Por último, elegí el fragmento de texto de Freire, que se encuentra al inicio de este apartado,
porque a la enumeración que realiza Florescano, considero que es necesario agregar otra función
social a la enseñanza de la Historia, la de generar conciencia del condicionamiento y la de destruir
cualquier noción de determinismo, ​“concientización no como una panacea, sino como un esfuerzo de
conocimiento crítico de los obstáculos, valga la expresión, de sus razones de ser”​ (Freire, 2004: 26).

ROL DE LA ENSEÑANZA DE LA HISTORIA. Un acercamiento a la práctica.

En este contexto, cabe preguntarse cuál es el rol de la enseñanza de la Historia en la escuela


actual. Más específicamente, la pregunta sería: ​“la enseñanza de la historia ¿debe forjar patriotas o
educar cosmopolitas?” (Carretero y Montanero, 2008: 134). También cabría preguntarse si
necesariamente la enseñanza debe seguir cumpliendo el rol de forjar una identidad en nuestro
tiempo, o abrirse a otras de esas funciones sociales previamente mencionadas.

La actual tendencia homogeneizadora mundial provoca una fuerte demanda que recae sobre
la escuela: construcción de una identidad nacional, cuyo fundamento se encuentra en la transmisión
de la memoria colectiva, es decir, en la enseñanza de la historia oficial.

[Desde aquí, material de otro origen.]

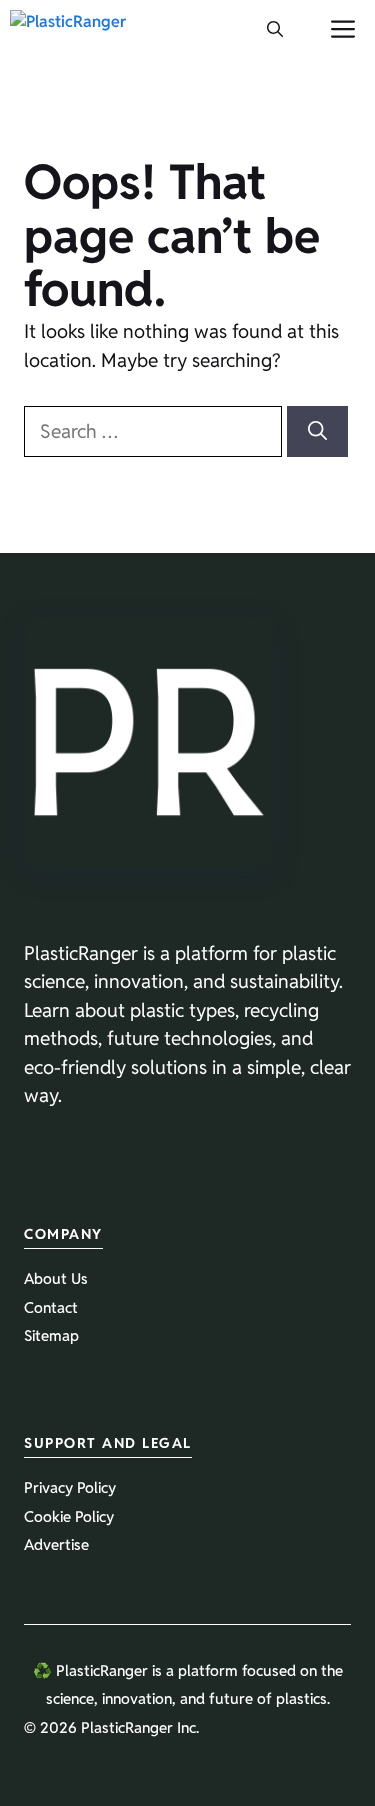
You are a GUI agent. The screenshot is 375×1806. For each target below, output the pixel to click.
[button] (275, 30)
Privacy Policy (70, 1487)
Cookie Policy (69, 1516)
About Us (56, 1278)
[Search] (317, 431)
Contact (51, 1307)
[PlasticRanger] (68, 30)
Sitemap (51, 1335)
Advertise (56, 1544)
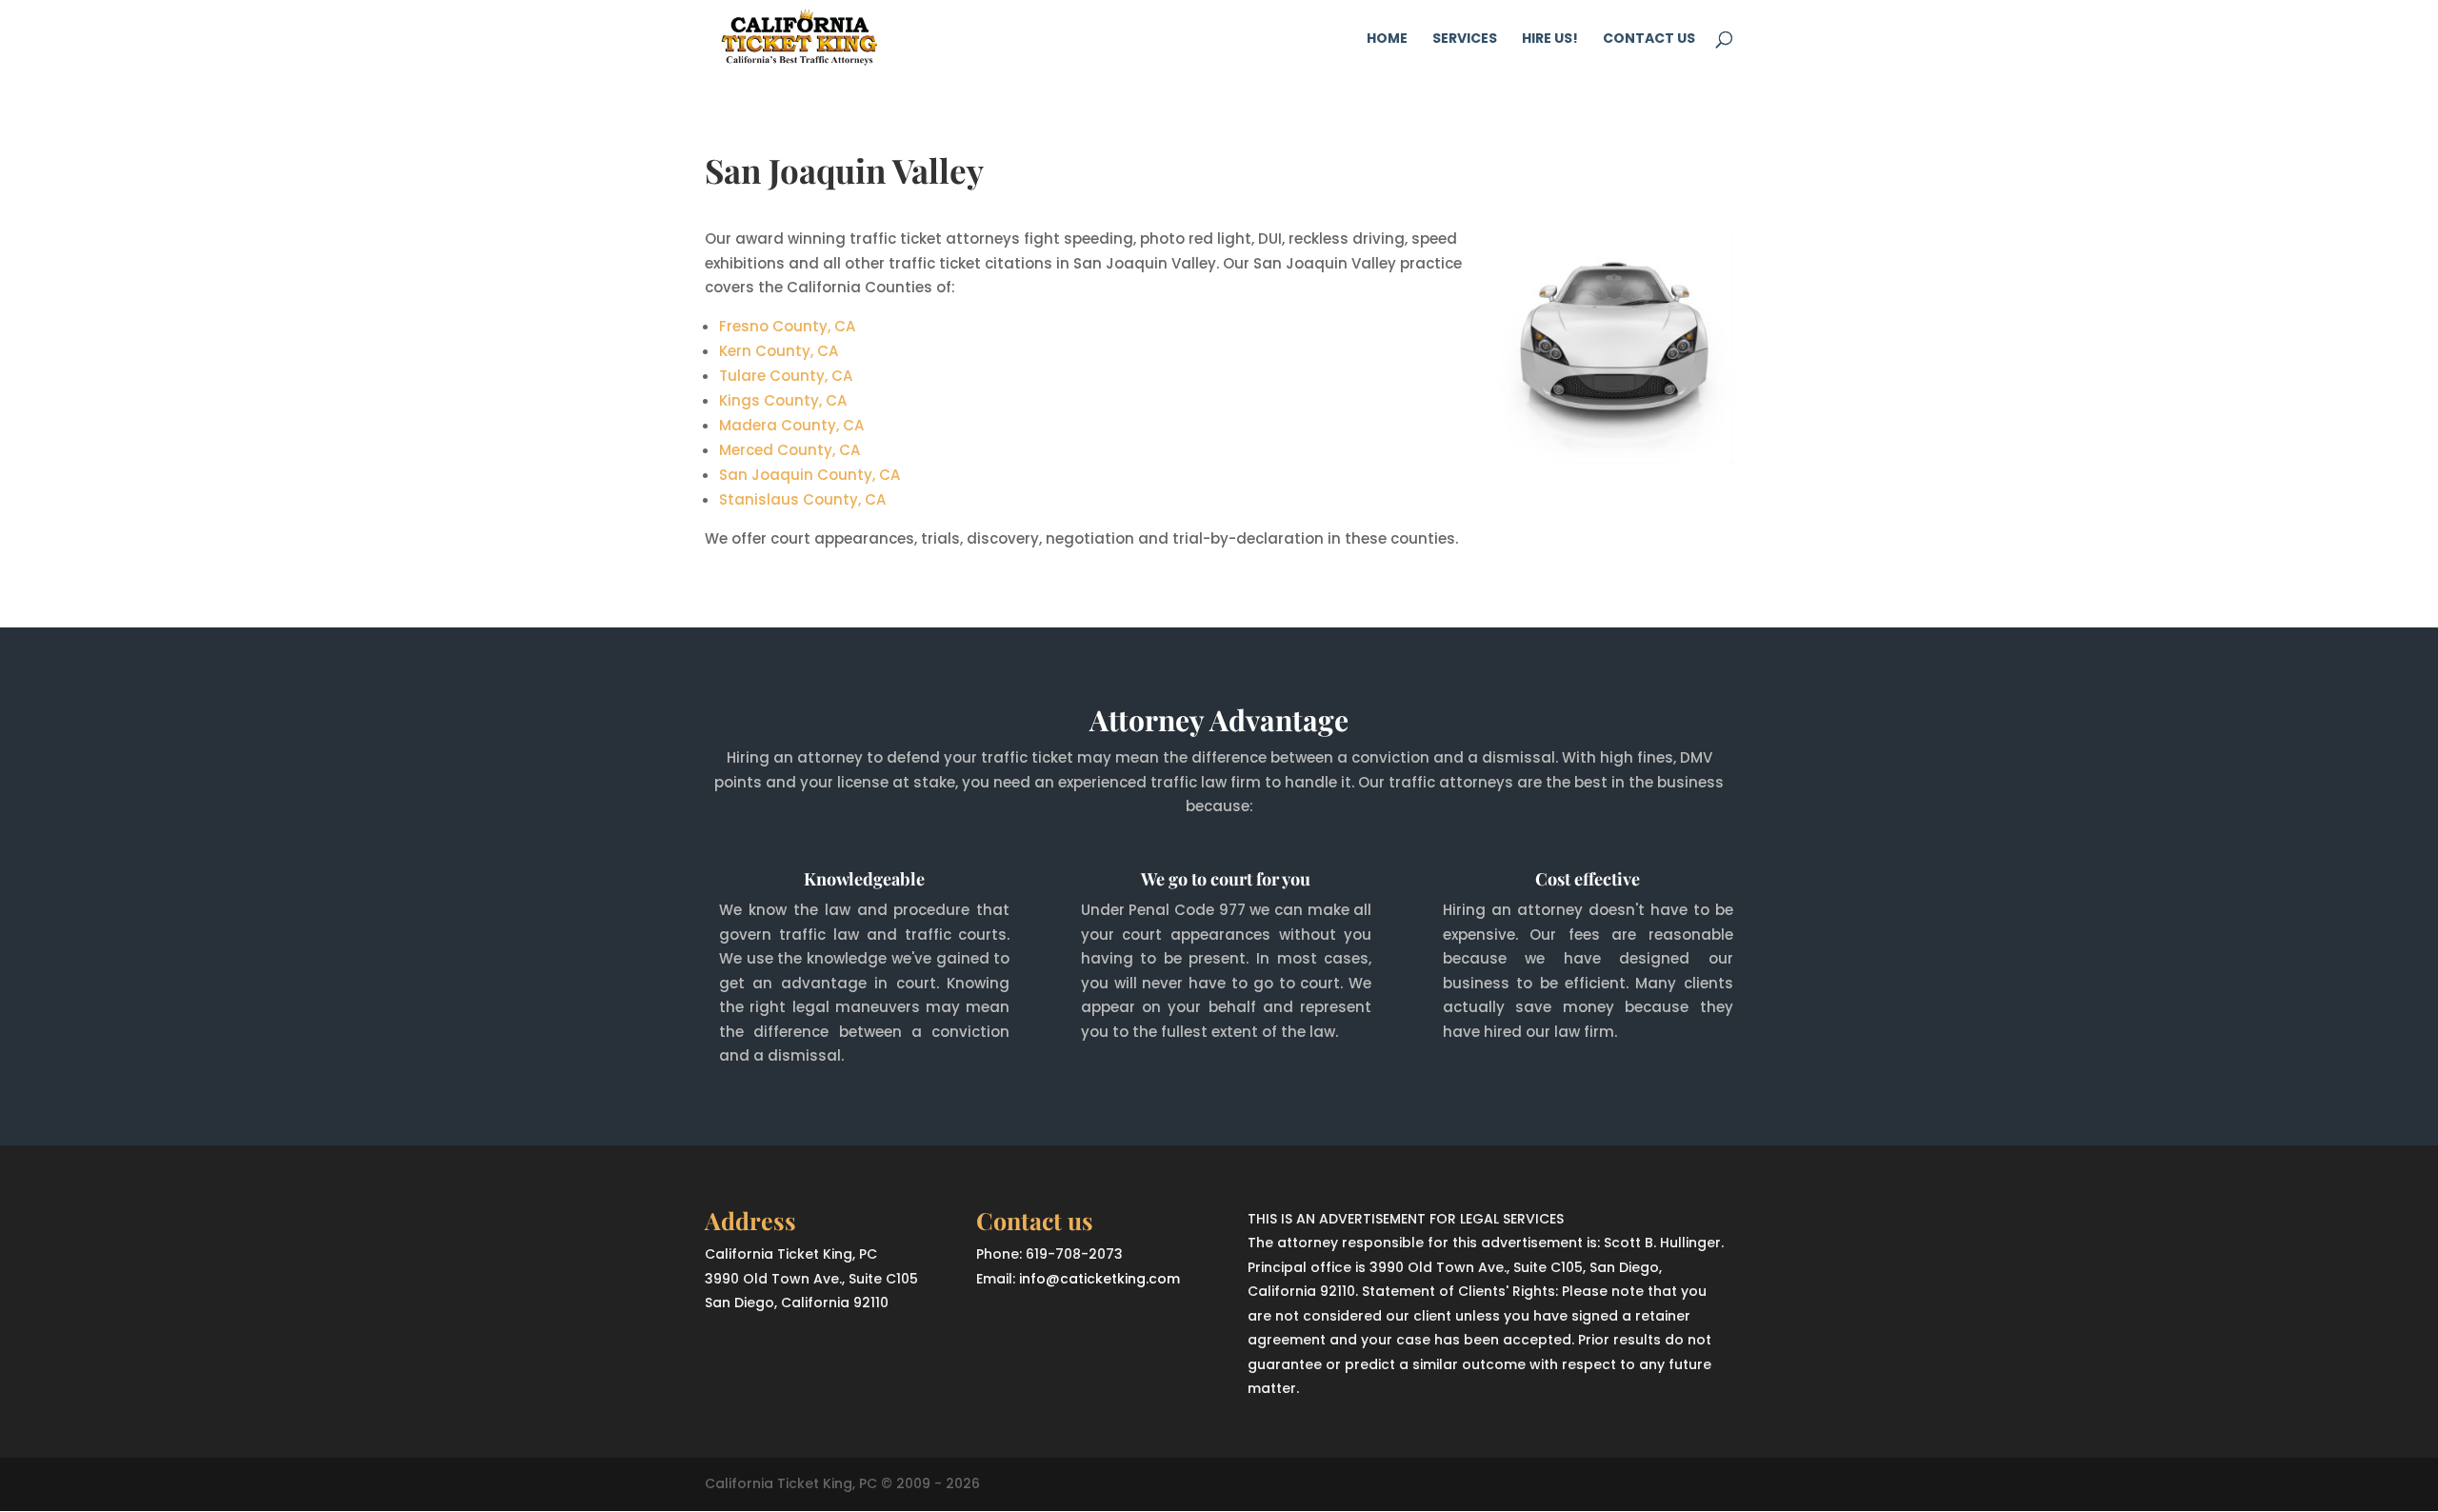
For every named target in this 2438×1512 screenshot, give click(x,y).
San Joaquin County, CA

“Si pensamos en el caso de los contenidos relativos a la historia nacional, íntimamente ligados
a la construcción de la identidad nacional, la enseñanza de la historia tiende a valorar
positivamente al propio grupo social, explicar sus características en términos esencialistas y no
históricos, rechazar las fuentes que ponen en conflicto una versión complaciente de la propia
historia, valorar en términos positivos la evolución política del país, recuperar en forma acrítica
el rol de ciertos personajes históricos emblemáticos (en muchas ocasiones a través de la
dicotomía “héroes y villanos”) y tender lazos de permanencia y continuidad entre los hechos y
personajes del pasado y la actualidad del grupo nacional, entre otros aspectos” (Carretero y
Montanero, 2008: 139).

Sin duda, la enseñanza de la Historia ha sido tomada por la escuela como fuente de
reproducción de la identidad nacional, dentro de lo que podríamos llamar un modo de pensar
escolarizado, es decir, ​“disociador, dicotomizador, configurado desde una lógica que fragmenta,
simplifica, reduce el mundo social” (Achilli, 2002: 3). Lo preocupante de esta lógica es que se va
cristalizando en los modos de pensar del sentido común, se naturaliza. Por este motivo resalta la
importancia de incorporar los instrumentos y las lógicas de pensamiento dialéctico, o sea, aquellas
que apuntan a la construcción de objetos de estudio contextualizados, historizados, que rompan con
las parcializaciones impuestas por el pensamiento escolarizado.
Con el propósito de situar el presente trabajo monográfico en la propia experiencia, considero
pertinente traer a colación un ejemplo puntual de mi práctica, el cual se relaciona particularmente
con el presente recorrido teórico.

A tal fin, expondré a continuación un fragmento de la secuencia didáctica propuesta para la


segunda práctica del Taller de Docencia IV:
“El/la docente propone, a partir de la siguiente exposición oral, un pequeño grupo de
discusión formulando algunas preguntas-guía:
Les propongo que vuelvan a revisar los textos escolares que utilizamos
para responder a la última actividad. Pero, en esta ocasión, traten de
prestar atención a lo siguiente:
* ¿Aparecen mencionados algunos de los actores sociales de los que
hablamos en la primera clase? (Blancos, criollos y peninsulares;
indígenas; esclavos; mestizos; gauchos.)
* Si es así, ¿cómo aparecen mencionados? ¿Qué función cumplieron
según su manual?
* Si no es así, ¿por qué creen que no aparecen?
* ¿Y qué hay de las mujeres? ¿Aparecen o no representadas? ¿Qué rol
se les asigna? ¿Por qué creen que es así?”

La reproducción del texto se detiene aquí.